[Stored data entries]
◆ ◆ ◆ ◆ ◆ ◆ ◆
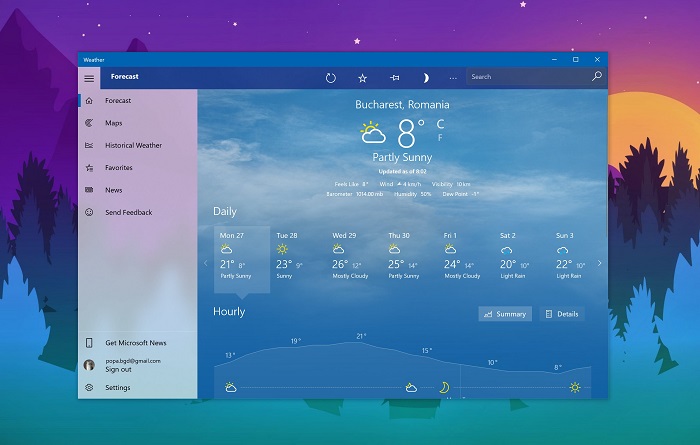Click the search magnifier icon
Image resolution: width=700 pixels, height=445 pixels.
click(597, 77)
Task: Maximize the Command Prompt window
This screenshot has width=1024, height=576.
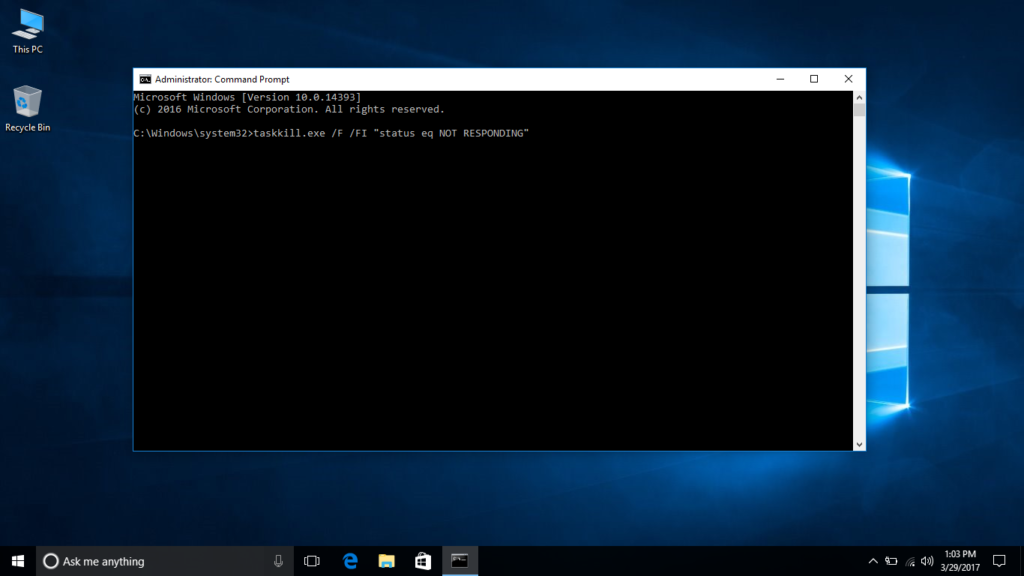Action: [813, 78]
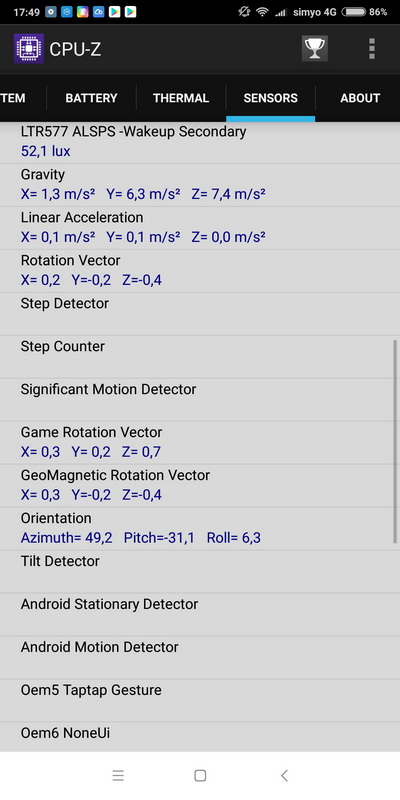Select the Step Counter sensor row
400x800 pixels.
click(x=200, y=357)
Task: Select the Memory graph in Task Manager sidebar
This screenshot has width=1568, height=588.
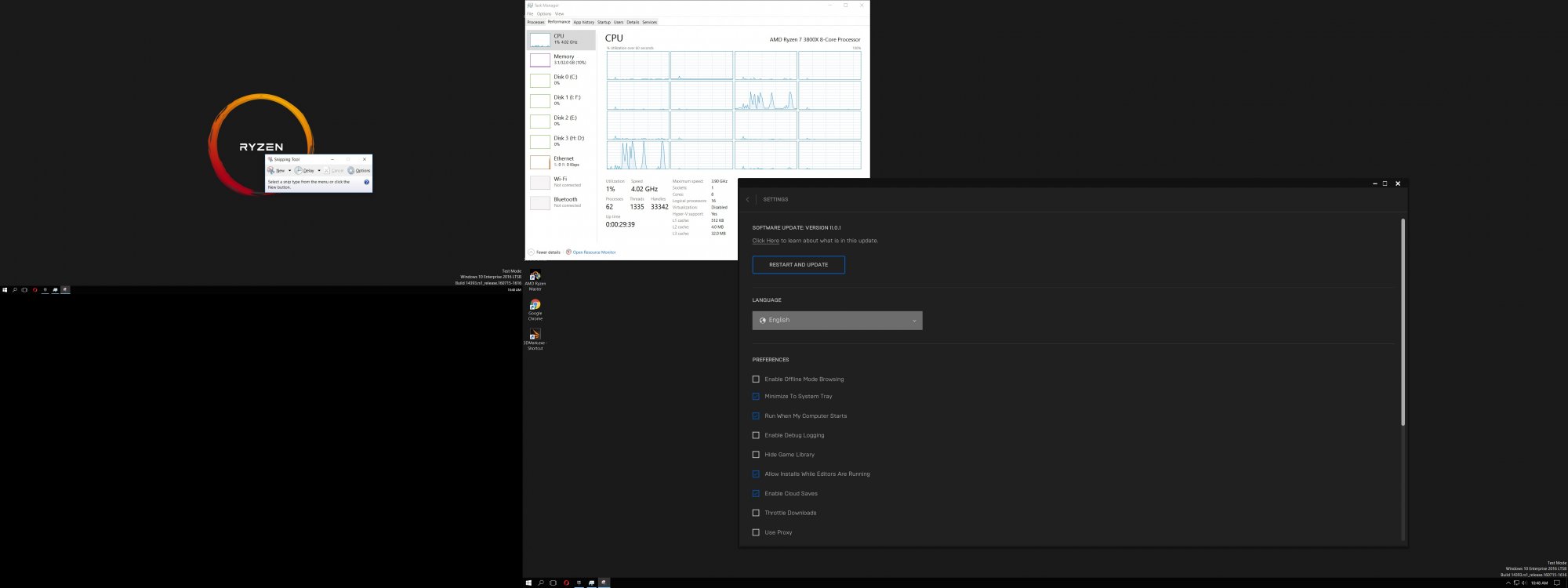Action: pos(561,60)
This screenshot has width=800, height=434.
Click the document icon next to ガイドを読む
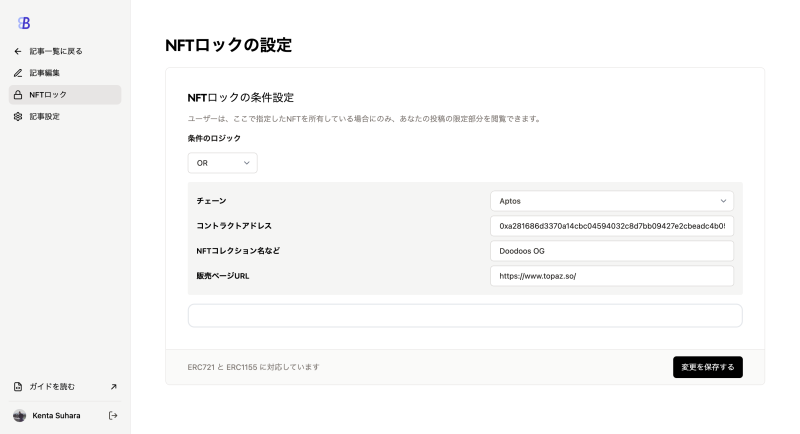coord(18,387)
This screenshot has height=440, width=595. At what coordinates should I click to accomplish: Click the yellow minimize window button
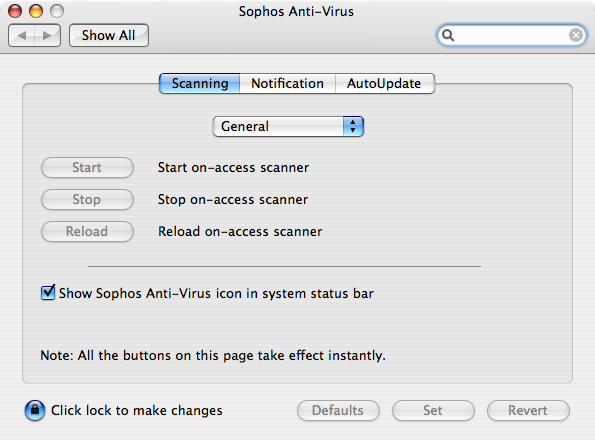36,11
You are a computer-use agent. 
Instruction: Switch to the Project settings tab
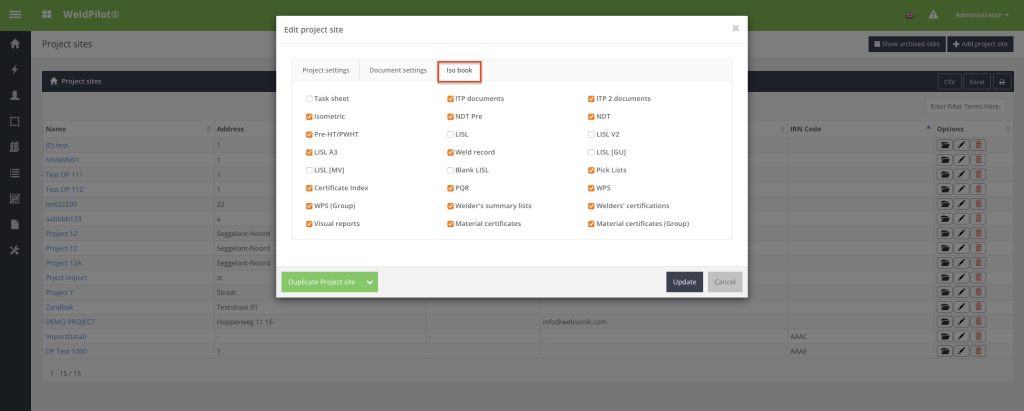pos(326,70)
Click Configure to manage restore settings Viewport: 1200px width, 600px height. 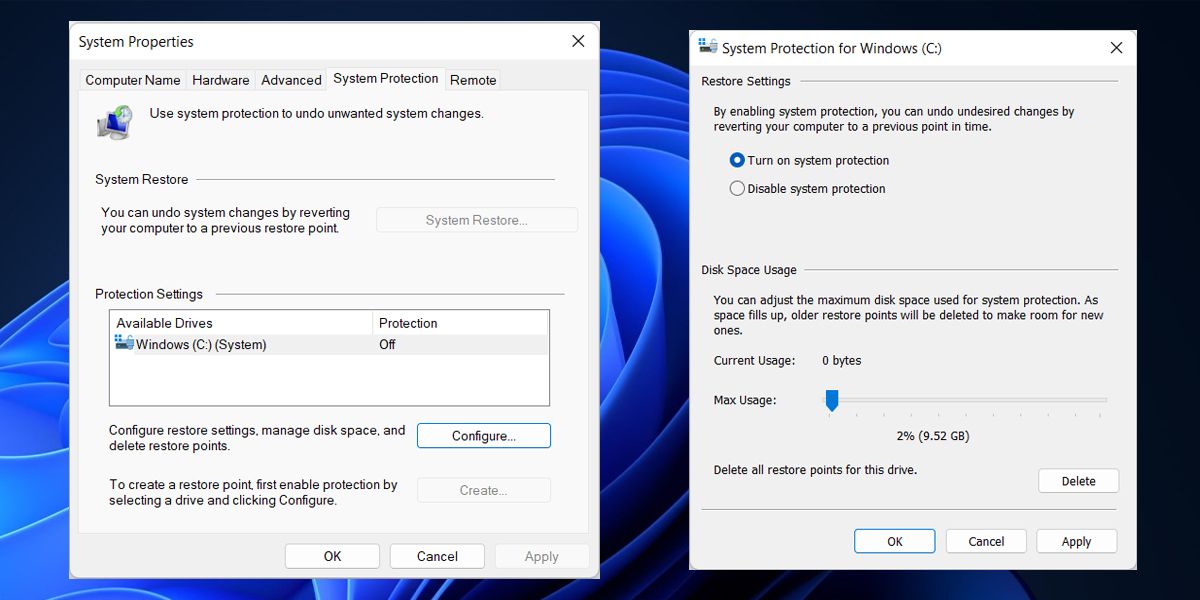(483, 435)
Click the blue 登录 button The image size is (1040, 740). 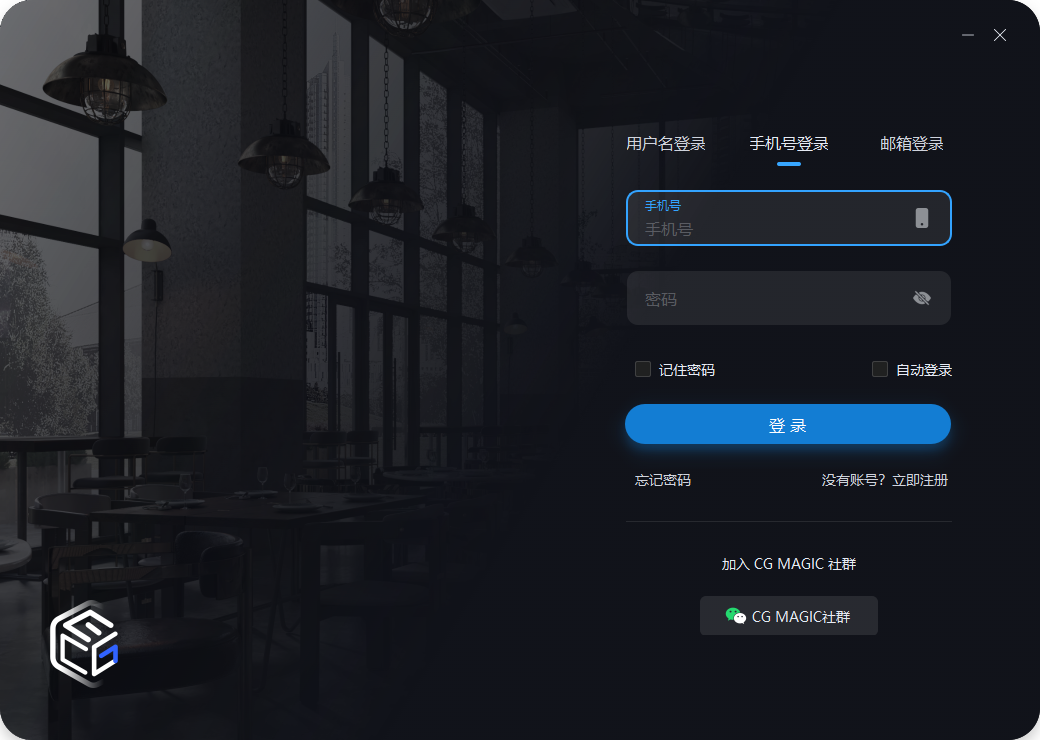coord(788,424)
◆ ◆ ◆ ◆ ◆ ◆ ◆
▸ **Try it**
Only the number is needed here: how many lines in the data contain "Task"?

▸ **Result of the exercise**
2